Sol-Gel Technologies Announces 50% Enrollment in Pivotal Phase III TWIN Program for the Treatment of Acne Vulgaris

Patient enrollment of the pivotal Phase III TWIN clinical trials is on schedule

Top–line results expected in the fourth quarter of 2019

NESS ZIONA, Israel, April 15, 2019 (GLOBE NEWSWIRE) — Sol–Gel Technologies Ltd. (NASDAQ: SLGL) ("Sol–Gel" or the "Company"), a clinical–stage dermatology company focused on identifying, developing and commercializing branded and generic topical drug products for the treatment of skin diseases, announced today that it has completed enrollment of half of the patients in its pivotal Phase III clinical trials of TWIN in subjects with acne vulgaris.
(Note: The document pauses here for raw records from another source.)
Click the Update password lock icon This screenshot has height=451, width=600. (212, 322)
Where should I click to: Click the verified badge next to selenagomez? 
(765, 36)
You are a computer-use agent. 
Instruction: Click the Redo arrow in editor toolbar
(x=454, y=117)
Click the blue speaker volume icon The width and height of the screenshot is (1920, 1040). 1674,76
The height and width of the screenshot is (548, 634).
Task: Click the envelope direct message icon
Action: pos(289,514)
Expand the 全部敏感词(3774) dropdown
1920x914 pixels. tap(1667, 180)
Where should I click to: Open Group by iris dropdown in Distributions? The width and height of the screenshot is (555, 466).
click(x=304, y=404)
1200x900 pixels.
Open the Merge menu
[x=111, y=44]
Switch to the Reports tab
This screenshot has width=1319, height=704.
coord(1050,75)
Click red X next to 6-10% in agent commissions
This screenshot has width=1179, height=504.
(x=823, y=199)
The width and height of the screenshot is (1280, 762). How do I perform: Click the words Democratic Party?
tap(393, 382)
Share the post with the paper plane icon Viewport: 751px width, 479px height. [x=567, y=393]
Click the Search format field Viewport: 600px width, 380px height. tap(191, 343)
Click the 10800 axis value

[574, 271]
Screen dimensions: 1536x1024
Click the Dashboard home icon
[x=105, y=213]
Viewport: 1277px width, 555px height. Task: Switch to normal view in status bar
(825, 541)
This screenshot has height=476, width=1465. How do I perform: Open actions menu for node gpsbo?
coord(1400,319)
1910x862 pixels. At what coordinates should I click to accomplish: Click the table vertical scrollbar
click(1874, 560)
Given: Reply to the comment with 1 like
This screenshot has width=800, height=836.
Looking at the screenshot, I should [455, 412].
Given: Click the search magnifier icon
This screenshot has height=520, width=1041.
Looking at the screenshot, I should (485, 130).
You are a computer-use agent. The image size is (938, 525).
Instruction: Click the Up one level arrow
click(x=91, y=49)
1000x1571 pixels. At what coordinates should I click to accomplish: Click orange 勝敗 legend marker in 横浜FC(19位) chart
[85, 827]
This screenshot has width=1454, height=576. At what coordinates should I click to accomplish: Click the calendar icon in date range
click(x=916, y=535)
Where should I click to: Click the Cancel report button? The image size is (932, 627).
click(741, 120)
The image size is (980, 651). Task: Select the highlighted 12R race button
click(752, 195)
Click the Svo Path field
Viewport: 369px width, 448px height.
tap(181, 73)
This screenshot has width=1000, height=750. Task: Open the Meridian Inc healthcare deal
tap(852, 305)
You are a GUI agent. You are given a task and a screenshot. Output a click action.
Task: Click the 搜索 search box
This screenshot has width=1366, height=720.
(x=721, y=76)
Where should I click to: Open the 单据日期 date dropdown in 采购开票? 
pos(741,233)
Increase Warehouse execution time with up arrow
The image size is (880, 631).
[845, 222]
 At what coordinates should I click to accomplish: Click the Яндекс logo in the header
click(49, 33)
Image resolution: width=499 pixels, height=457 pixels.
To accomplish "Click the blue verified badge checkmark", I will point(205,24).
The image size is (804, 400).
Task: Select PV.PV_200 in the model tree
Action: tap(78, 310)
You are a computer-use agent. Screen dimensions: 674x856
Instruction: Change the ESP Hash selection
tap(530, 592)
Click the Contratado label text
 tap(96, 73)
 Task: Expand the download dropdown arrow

TWIN is a once daily topical cream containing a fixed–dose combination of encapsulated benzoyl peroxide and encapsulated tretinoin using Sol–Gel's proprietary microencapsulation platform.

"We have reached another important milestone for the company as patient enrollment for the TWIN Phase III program has progressed well, reinforcing the need for a new treatment option for acne vulgaris containing a safe and efficacious combination of encapsulated benzoyl peroxide and encapsulated tretinoin," commented Dr. Alon Seri–Levy, Chief Executive Officer of Sol–Gel. "Based on the current rate of enrollment, we plan to report top–line results in the fourth quarter of 2019."

The program consists of two randomized, double–blind, vehicle–controlled Phase III clinical trials. Each pivotal trial is planned to enroll approximately 420 subjects aged 9 and above at a 2:1 ratio, with a power of 99%. The objective of the study is to evaluate the efficacy and safety of TWIN, a topical cream containing encapsulated benzoyl peroxide and encapsulated tretinoin, compared to a vehicle when applied once daily for 12 weeks in patients with moderate–to–severe acne vulgaris.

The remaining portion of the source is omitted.